== Segment start ==
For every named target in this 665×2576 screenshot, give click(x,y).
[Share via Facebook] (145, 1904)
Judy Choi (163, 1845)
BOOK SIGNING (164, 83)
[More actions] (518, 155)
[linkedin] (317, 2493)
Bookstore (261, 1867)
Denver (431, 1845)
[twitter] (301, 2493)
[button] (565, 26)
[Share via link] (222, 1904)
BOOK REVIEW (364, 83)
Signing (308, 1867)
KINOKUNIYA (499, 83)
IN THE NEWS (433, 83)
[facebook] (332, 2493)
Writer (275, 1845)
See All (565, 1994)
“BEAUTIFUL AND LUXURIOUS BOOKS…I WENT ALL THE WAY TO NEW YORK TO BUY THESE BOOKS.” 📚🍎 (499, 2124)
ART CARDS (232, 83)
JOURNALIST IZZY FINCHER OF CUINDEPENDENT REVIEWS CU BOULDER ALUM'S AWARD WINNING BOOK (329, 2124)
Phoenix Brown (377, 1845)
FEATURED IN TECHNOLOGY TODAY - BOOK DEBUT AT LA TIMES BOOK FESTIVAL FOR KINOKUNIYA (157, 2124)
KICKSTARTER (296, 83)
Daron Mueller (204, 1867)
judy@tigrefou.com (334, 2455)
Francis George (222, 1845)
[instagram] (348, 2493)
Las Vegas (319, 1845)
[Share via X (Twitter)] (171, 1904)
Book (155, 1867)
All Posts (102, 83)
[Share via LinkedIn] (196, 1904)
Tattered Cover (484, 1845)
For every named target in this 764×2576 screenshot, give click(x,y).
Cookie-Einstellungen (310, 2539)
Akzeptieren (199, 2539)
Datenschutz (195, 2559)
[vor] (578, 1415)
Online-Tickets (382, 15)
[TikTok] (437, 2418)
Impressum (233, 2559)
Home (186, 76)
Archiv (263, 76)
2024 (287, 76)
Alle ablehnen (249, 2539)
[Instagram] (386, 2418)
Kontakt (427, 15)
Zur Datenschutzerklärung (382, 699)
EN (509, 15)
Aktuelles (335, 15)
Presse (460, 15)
== Segment end ==
> [What you are asked to do]:
Give only the number of lines in the entries that contain "every".

> [Your response]:
2